June 24–November 20, 2022
Glenn Ligon was born in 1960 in New York. Painting was the main focus of his artistic activity at first, with influences from more current conceptual art as well as the canon of artists like Philip Guston, Cy Twombly, Robert Rauschenberg, and Jasper Johns. Early on, Ligon used stenciled words that would come to represent his oeuvre while quoting text in his works. He emphasizes the social and political value systems that give these texts meaning and how they are changed or emphasized in the work by using painted language.
The exhibition’s opening space gathers a number of American light installations. These neons, which were first displayed in 2008, change the meaning of the word “America” by painting it black, flipping it, reversing it, or animating it.

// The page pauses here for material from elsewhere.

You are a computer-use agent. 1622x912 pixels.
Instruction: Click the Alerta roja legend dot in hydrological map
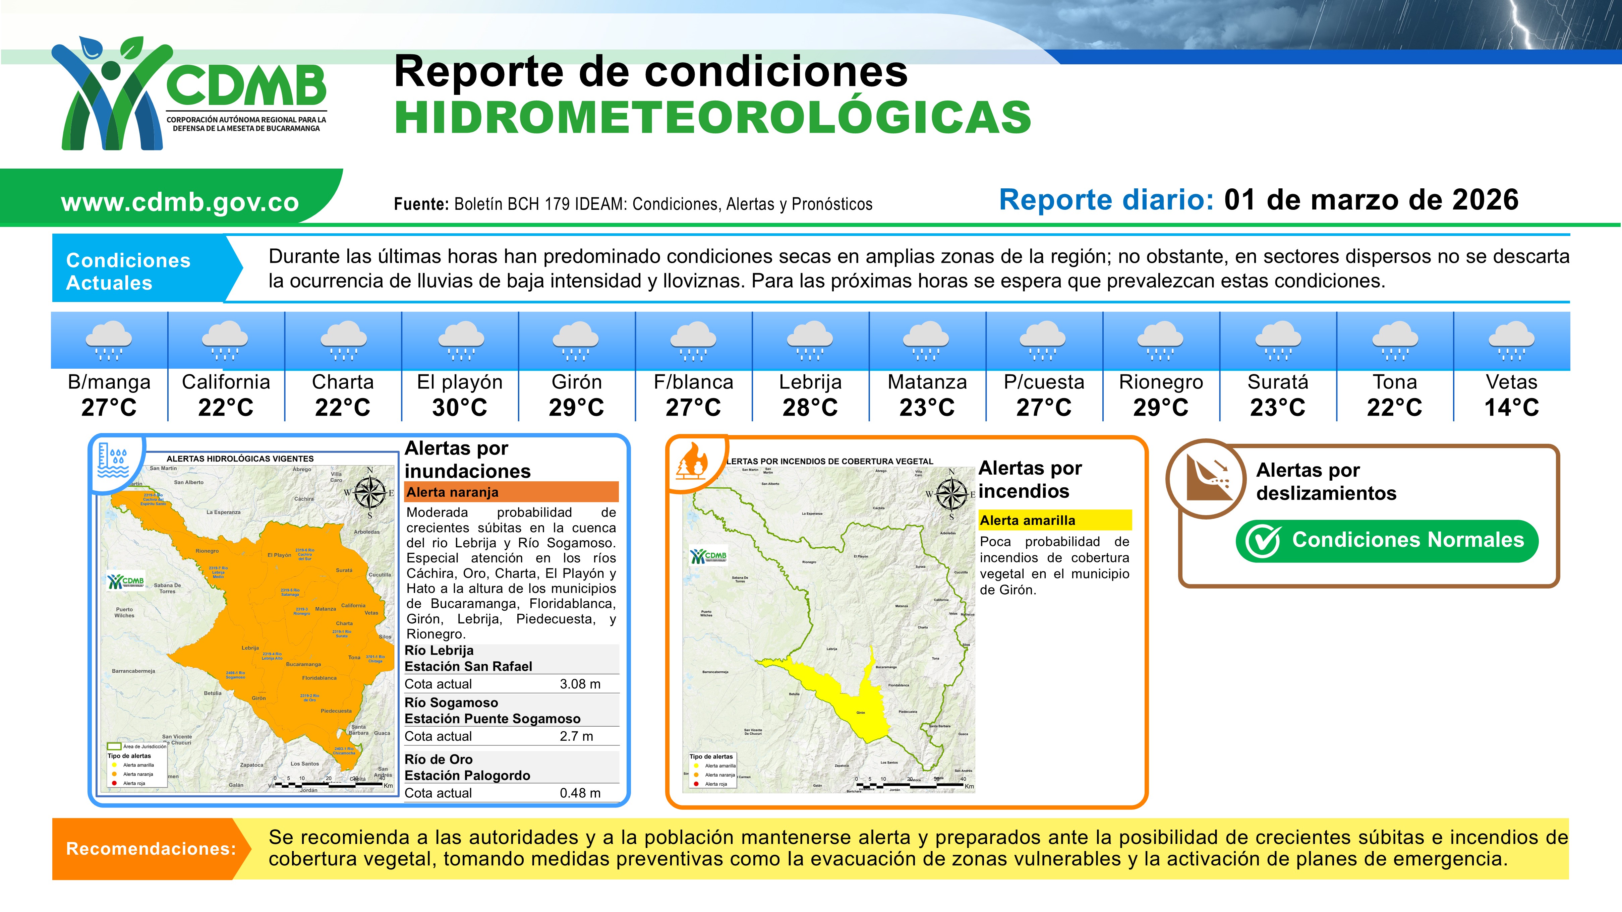pyautogui.click(x=114, y=784)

Instead of intelligible words, the artist concentrates on single letterforms and non-linguistic mark making in his large-format oil and serigraph paintings titled Debris Field.These forms float on the surface of the canvas, generating a series of rhythmic improvised compositions and ultimately create an open-ended system that allows the artist to explore, in his own words, “the possibility of meaning, the elements of meaning.” A monumental new diptych from the Stranger series is also presented. It incorporates the entire text of James Baldwin’s seminal 1953 essay, “Stranger in the Village,” in which Baldwin recounts his stay in a tiny Swiss village, where most of the inhabitants had never encountered a black man before. Paintings produced during workshops with young children held as part of a residency at the Walker Art Center in Minneapolis in 1999–2000 are also on display. Coloring refers to a series of paintings by Ligon that she created using the children’s colored versions of Afrocentric drawings from the 1960s and 1970s.
Post-Noir at Carré d’Art is Ligon’s first solo exhibition at a French institution.